TO DO:
1. Output the stretch of the baker profile below from "Cervantes’ unique trademark" through "with special causes.", copied word for word.
2. According to the baker profile below, how much did the cake decorating class at the YMCA in Lebanon cost?

ARTICLE:
Posted at 7:00 AM, Mar 15, 2016
and last updated 2016-03-15 07:00:45-04

MAINEVILLE, Ohio -- Jane Cervantes firmly believes that everyone should have a little “sugar and spice and all things nice” in their lives.

Furthermore, as a baker, she is convinced that everyone deserves a very special cake at least once, so she has made it her life’s mission to do just that for every single client.

Cervantes, a Landen resident who will celebrate her 64th birthday soon, has made thousands of cakes for private and public clients in Cincinnati.

“I believe everyone deserves a good cake made with love and good quality ingredients. I always remind myself that I am not just making cakes; I am leaving a legacy,” Cervantes said.

Twenty-seven years ago, she was a stay-at-home mom with three kids who knew when she threw colorful sprinkles on cupcakes, she could do better.

So she took a four-week cake decorating class at the local YMCA in Lebanon for just $10.

Empowered, she turned her hobby into her current business, Cakes Come True and Truffles Too, and began churning out cakes and truffles.

Jane Cervantes has created a wide range of cakes over the years, including special creations for weddings. Photo provided by Jane Cervantes

Cervantes’ unique trademark is that she only creates one-of-a-kind, custom cakes for birthdays, weddings, anniversaries and special occasions. Every year, she donates a few special cakes to select charities at the request of her friends who are involved in some way with special causes.

“I ask them what they love and create it for them, whether it’s a car or a boat or a theme that runs through their lives,” said Cervantes, who takes her research so seriously that she once spent $150 on a designer Coach handbag to help guide her as she made a Coach-themed cake.

The cake cost exactly the same amount but the compliments and repeat business were worth every penny.

[Saved data entries]

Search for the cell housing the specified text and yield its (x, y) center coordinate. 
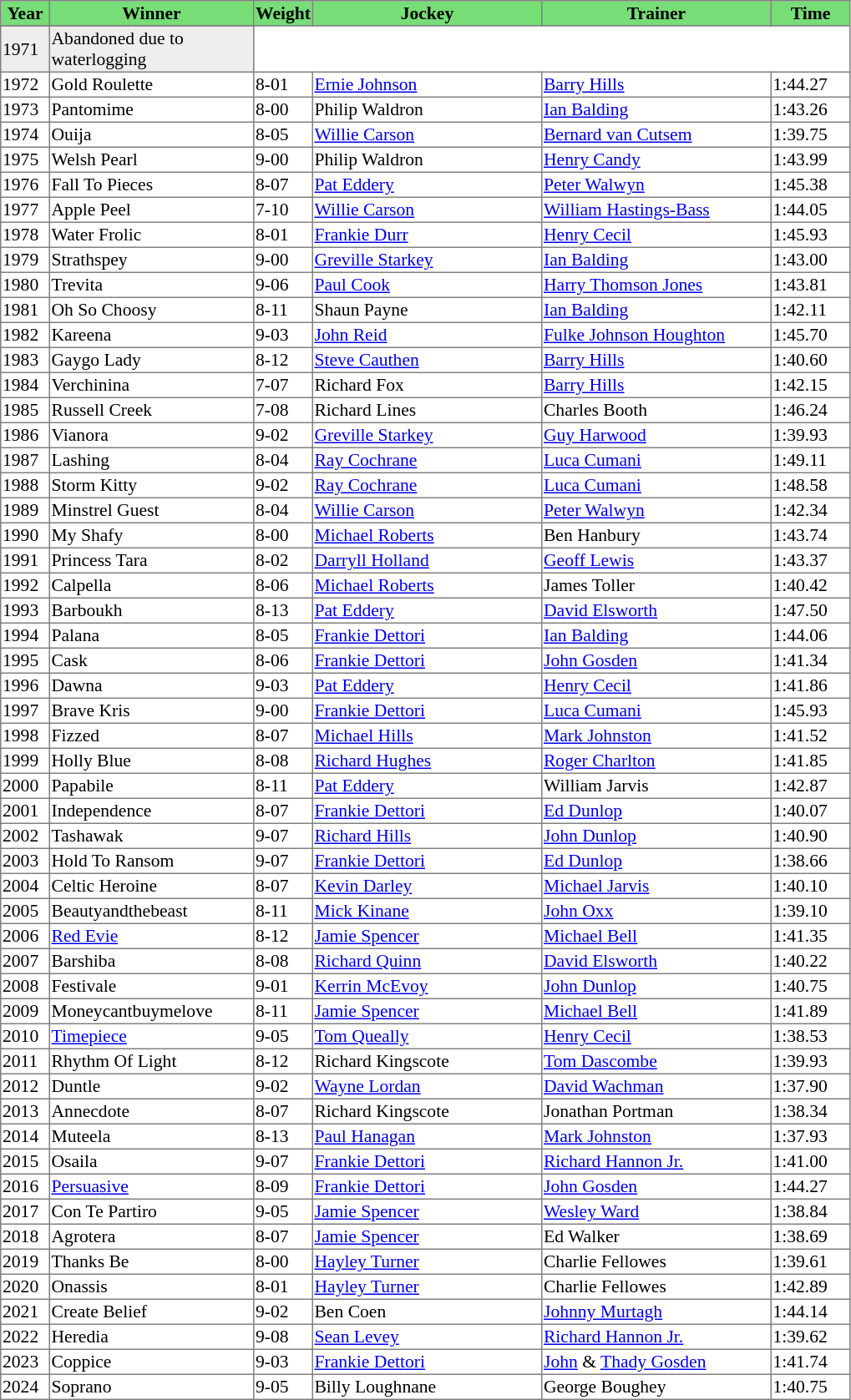
Billy Loughnane (427, 1387)
1977 (25, 210)
9-08 (283, 1337)
Year (25, 13)
Trainer (656, 13)
Henry Candy (656, 160)
2007 (25, 961)
1:42.87 (810, 786)
William Hastings-Bass (656, 210)
2011 (25, 1061)
2021 (25, 1312)
Red Evie (151, 936)
1:43.74 (810, 535)
Soprano (151, 1387)
Welsh Pearl (151, 160)
1:45.38 (810, 185)
Johnny Murtagh (656, 1312)
Richard Lines (427, 410)
Fizzed (151, 736)
Apple Peel (151, 210)
Time (810, 13)
Strathspey (151, 260)
7-10 (283, 210)
Mick Kinane (427, 911)
1:42.89 (810, 1287)
John Oxx (656, 911)
Abandoned due to waterlogging (151, 49)
Princess Tara (151, 560)
1:41.52 (810, 736)
1:40.90 (810, 836)
James Toller (656, 585)
1982 (25, 335)
Jockey (427, 13)
Heredia (151, 1337)
Trevita (151, 285)
Michael Jarvis (656, 886)
Verchinina (151, 385)
1:41.35 (810, 936)
8-09 (283, 1187)
Winner (151, 13)
Barboukh (151, 610)
Minstrel Guest (151, 510)
1993 (25, 610)
1:41.86 (810, 686)
Tom Queally (427, 1036)
1:43.99 (810, 160)
1:44.05 (810, 210)
1973 (25, 109)
Coppice (151, 1362)
1:41.74 (810, 1362)
1991 (25, 560)
1997 (25, 711)
8-02 (283, 560)
2020 (25, 1287)
1:38.84 (810, 1212)
Ernie Johnson (427, 84)
9-01 (283, 986)
1:42.15 (810, 385)
1998 (25, 736)
1:41.34 (810, 661)
Frankie Durr (427, 235)
Michael Hills (427, 736)
Papabile (151, 786)
1989 (25, 510)
Tom Dascombe (656, 1061)
Charles Booth (656, 410)
1:46.24 (810, 410)
Storm Kitty (151, 485)
Independence (151, 811)
2013 (25, 1112)
Hold To Ransom (151, 861)
Celtic Heroine (151, 886)
Duntle (151, 1087)
1:39.10 (810, 911)
1:38.53 (810, 1036)
1994 (25, 636)
Richard Quinn (427, 961)
Con Te Partiro (151, 1212)
1:45.70 (810, 335)
1:44.14 (810, 1312)
Annecdote (151, 1112)
1978 (25, 235)
1:49.11 (810, 460)
Kevin Darley (427, 886)
1:37.90 (810, 1087)
1988 (25, 485)
1:39.75 (810, 134)
1:40.42 (810, 585)
Paul Cook (427, 285)
1:48.58 (810, 485)
1985 (25, 410)
Sean Levey (427, 1337)
Kerrin McEvoy (427, 986)
2001 (25, 811)
1:41.85 (810, 761)
Timepiece (151, 1036)
1972 (25, 84)
2009 (25, 1011)
Osaila (151, 1162)
1:40.22 (810, 961)
7-08 (283, 410)
2012 (25, 1087)
Festivale (151, 986)
John & Thady Gosden (656, 1362)
Dawna (151, 686)
1:42.11 (810, 310)
2003 (25, 861)
1999 (25, 761)
2023 (25, 1362)
Moneycantbuymelove (151, 1011)
Roger Charlton (656, 761)
1986 (25, 435)
1:41.89 (810, 1011)
2006 (25, 936)
1:39.61 (810, 1262)
2022 (25, 1337)
7-07 (283, 385)
Onassis (151, 1287)
1:38.66 (810, 861)
Richard Hills (427, 836)
1:40.07 (810, 811)
David Wachman (656, 1087)
Agrotera (151, 1237)
Ben Coen (427, 1312)
Richard Hughes (427, 761)
Geoff Lewis (656, 560)
2005 (25, 911)
Russell Creek (151, 410)
1996 (25, 686)
Thanks Be (151, 1262)
2010 (25, 1036)
Palana (151, 636)
Muteela (151, 1137)
Fall To Pieces (151, 185)
Gaygo Lady (151, 360)
2002 (25, 836)
Wesley Ward (656, 1212)
1:44.06 (810, 636)
1:43.37 (810, 560)
1992 (25, 585)
Steve Cauthen (427, 360)
Persuasive (151, 1187)
Tashawak (151, 836)
Wayne Lordan (427, 1087)
1:43.81 (810, 285)
Ed Walker (656, 1237)
Beautyandthebeast (151, 911)
Fulke Johnson Houghton (656, 335)
Barshiba (151, 961)
Cask (151, 661)
1980 (25, 285)
2018 (25, 1237)
1984 (25, 385)
Create Belief (151, 1312)
Bernard van Cutsem (656, 134)
2016 (25, 1187)
1990 (25, 535)
Ben Hanbury (656, 535)
1:40.10 (810, 886)
1:37.93 (810, 1137)
Vianora (151, 435)
Richard Fox (427, 385)
1987 (25, 460)
Darryll Holland (427, 560)
Gold Roulette (151, 84)
2004 (25, 886)
John Reid (427, 335)
2019 (25, 1262)
Oh So Choosy (151, 310)
2000 (25, 786)
Kareena (151, 335)
Ouija (151, 134)
Weight (283, 13)
2008 (25, 986)
Water Frolic (151, 235)
1983 (25, 360)
1981 (25, 310)
2024 (25, 1387)
2014 (25, 1137)
1:43.26 (810, 109)
2015 (25, 1162)
1976 (25, 185)
1:38.69 (810, 1237)
Rhythm Of Light (151, 1061)
1:40.60 (810, 360)
Jonathan Portman (656, 1112)
1:39.62 (810, 1337)
1:47.50 (810, 610)
Paul Hanagan (427, 1137)
1:41.00 (810, 1162)
William Jarvis (656, 786)
Shaun Payne (427, 310)
My Shafy (151, 535)
Calpella (151, 585)
Harry Thomson Jones (656, 285)
Holly Blue (151, 761)
Lashing (151, 460)
1:43.00 (810, 260)
1:38.34 (810, 1112)
1971 (25, 49)
9-06 (283, 285)
George Boughey (656, 1387)
1975 (25, 160)
Pantomime (151, 109)
2017 (25, 1212)
1974 (25, 134)
1979 (25, 260)
Guy Harwood (656, 435)
Brave Kris (151, 711)
1:42.34 (810, 510)
1995 (25, 661)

EXERCISE RESPONSES:
1.
Cervantes’ unique trademark is that she only creates one-of-a-kind, custom cakes for birthdays, weddings, anniversaries and special occasions. Every year, she donates a few special cakes to select charities at the request of her friends who are involved in some way with special causes.

2. The class cost $10.